It's Not Time For Pop, an Israeli short film whose plot occurs on Memorial Day, will participate in the 77th Cannes Film Festival, to be held next month.
The film was directed by Amit Vaknin, a student at The Steve Tisch School of Film and Television at Tel Aviv University, and it is the only Israeli film accepted this year to the major international cinema event, taking place in the French resort city of Cannes.
"When I heard I was accepted, I was completely stunned," Vaknin said. "I was surprised because the film is very Israeli, and it's hard to translate the little jokes and a day like Memorial Day to people outside of Israel."
The plot of It's Not Time For Pop, which combines humor and daring sex scenes, follows a young woman (played by Yarden Shay) who decides not to attend the memorial service of her father, who fell during the Second Lebanon War and hopes to win a furnished apartment in southern Tel Aviv.
"I didn't write a film about grief," says Vaknin. "It's a film about a young woman who wants to deal with love but inherits death. I filmed the movie last September, and after October 7, I couldn't touch the material and edit it. Only after a few months, I returned to editing. Since the Gaza war and the terrible losses, the film can be interpreted differently and bluntly. I didn't intend to provoke anyone. I really hope people won't be offended or feel uncomfortable by the film."
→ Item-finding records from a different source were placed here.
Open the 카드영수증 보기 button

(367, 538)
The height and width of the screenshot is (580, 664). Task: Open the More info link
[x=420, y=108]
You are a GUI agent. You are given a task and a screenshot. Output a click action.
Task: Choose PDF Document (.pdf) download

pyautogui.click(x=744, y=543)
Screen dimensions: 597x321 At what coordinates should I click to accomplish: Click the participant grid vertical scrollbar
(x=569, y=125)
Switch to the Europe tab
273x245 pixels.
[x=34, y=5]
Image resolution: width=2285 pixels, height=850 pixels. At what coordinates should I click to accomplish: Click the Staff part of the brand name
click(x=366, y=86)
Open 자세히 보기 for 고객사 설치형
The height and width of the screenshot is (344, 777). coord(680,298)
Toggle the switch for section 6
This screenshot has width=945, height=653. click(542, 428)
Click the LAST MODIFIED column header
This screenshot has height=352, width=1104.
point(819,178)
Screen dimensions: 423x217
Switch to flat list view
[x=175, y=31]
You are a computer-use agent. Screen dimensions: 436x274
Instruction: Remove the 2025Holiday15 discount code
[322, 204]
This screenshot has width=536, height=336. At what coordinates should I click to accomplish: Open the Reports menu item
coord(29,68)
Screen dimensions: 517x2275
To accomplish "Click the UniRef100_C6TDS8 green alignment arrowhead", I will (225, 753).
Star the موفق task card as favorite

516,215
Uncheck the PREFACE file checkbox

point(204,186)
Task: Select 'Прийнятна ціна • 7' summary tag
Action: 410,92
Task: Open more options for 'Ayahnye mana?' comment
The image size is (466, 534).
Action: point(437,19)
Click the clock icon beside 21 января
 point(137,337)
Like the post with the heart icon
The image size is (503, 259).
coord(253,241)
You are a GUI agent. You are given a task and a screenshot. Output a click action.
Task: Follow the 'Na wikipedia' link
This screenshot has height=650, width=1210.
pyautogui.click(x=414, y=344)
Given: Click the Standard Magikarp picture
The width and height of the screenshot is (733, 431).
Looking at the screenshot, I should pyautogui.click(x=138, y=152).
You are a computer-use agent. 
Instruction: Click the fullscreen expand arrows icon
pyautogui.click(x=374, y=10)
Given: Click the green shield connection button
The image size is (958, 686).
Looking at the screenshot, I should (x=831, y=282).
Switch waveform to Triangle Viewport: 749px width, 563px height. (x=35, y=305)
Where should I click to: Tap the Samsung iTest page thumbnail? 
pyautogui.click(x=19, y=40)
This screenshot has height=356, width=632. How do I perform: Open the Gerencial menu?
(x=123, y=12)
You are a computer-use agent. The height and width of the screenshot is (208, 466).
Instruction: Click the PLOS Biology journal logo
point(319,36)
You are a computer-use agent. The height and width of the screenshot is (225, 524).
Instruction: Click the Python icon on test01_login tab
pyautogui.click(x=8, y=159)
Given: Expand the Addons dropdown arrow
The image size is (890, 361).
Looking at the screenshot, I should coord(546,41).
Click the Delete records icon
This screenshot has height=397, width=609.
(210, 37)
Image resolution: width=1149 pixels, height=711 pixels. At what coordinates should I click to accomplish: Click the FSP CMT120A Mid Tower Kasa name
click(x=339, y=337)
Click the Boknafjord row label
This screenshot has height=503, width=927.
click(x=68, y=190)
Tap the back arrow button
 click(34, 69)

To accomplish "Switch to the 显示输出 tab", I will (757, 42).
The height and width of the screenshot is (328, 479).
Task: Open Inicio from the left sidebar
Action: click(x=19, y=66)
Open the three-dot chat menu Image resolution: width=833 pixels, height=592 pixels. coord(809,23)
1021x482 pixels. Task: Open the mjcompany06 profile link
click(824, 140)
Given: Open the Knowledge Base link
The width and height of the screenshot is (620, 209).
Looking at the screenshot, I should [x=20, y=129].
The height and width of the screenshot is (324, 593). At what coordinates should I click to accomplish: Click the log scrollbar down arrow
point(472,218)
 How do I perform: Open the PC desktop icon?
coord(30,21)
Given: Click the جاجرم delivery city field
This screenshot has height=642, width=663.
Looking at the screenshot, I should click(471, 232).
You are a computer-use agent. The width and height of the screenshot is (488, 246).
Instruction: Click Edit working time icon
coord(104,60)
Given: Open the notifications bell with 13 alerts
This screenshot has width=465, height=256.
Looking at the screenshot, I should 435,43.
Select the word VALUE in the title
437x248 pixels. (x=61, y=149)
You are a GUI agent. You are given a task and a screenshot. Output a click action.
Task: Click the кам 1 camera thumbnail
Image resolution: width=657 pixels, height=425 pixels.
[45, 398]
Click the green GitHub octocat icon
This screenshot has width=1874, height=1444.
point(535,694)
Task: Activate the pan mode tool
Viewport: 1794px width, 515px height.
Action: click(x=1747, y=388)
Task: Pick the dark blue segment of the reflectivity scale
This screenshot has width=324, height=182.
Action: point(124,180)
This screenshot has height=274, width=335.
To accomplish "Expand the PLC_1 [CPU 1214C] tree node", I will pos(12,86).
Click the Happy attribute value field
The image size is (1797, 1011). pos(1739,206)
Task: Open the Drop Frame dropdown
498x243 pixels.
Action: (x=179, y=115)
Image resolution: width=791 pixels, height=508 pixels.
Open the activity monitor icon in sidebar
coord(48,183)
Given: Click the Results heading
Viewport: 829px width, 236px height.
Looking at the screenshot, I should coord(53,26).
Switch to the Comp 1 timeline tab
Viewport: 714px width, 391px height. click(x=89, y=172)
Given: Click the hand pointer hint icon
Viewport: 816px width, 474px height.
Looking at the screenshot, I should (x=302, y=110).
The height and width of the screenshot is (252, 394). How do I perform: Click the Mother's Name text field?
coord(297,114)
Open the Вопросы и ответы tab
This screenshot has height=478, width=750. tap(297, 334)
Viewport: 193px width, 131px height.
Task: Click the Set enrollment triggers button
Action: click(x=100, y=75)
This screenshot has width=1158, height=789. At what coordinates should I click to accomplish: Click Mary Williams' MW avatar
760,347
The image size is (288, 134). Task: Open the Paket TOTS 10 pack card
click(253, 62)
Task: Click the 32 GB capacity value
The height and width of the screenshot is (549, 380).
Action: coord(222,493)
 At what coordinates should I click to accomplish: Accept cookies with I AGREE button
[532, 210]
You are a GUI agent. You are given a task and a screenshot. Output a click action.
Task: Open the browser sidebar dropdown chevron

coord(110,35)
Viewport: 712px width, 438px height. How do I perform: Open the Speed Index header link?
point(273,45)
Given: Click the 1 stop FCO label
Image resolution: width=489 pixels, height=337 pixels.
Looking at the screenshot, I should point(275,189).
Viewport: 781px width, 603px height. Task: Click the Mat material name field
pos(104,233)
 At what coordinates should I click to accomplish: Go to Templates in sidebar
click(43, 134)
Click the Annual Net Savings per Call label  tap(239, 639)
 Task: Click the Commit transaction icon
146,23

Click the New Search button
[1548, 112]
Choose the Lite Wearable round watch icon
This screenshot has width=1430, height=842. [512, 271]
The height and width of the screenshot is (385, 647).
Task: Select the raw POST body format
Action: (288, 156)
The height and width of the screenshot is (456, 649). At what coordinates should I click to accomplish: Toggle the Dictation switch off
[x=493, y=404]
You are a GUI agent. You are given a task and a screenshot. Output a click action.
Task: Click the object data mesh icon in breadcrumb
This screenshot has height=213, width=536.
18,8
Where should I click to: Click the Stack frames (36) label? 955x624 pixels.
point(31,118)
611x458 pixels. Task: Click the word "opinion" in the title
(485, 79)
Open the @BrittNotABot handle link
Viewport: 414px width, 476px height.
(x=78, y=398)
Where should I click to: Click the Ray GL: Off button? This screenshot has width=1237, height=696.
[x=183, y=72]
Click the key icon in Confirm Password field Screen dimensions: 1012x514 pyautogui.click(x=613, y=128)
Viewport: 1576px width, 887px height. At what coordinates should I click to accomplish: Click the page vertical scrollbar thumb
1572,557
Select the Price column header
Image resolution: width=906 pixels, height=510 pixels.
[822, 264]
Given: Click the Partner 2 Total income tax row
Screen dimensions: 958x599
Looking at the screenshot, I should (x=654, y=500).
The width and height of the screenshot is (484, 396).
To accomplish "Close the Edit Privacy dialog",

Meanwhile, the Cannes Film Festival added more contenders for the prestigious Golden Palm award. One of them is Michel Hazanavicius' animated feature The Most Precious of Cargoes, adapted from Jean-Claude Grumberg’s bestselling novel of the same name, set during World War II against the backdrop of the Holocaust. It will be the first animated feature to compete in more than a decade, since Ari Folman’s Waltz With Bashir in 2008.
Hazanavicius previously told Ynet that the Holocaust is not history but a personal story, as his grandparents fled to southern France during the Nazi occupation and hid in one of the villages. They sent his father to live with one of the farmers and his mother was handed over to a Christian orphanage and was raised by nuns. Some of his family members were murdered in the camps, and some managed to survive. This helped him write the script without interviewing survivors.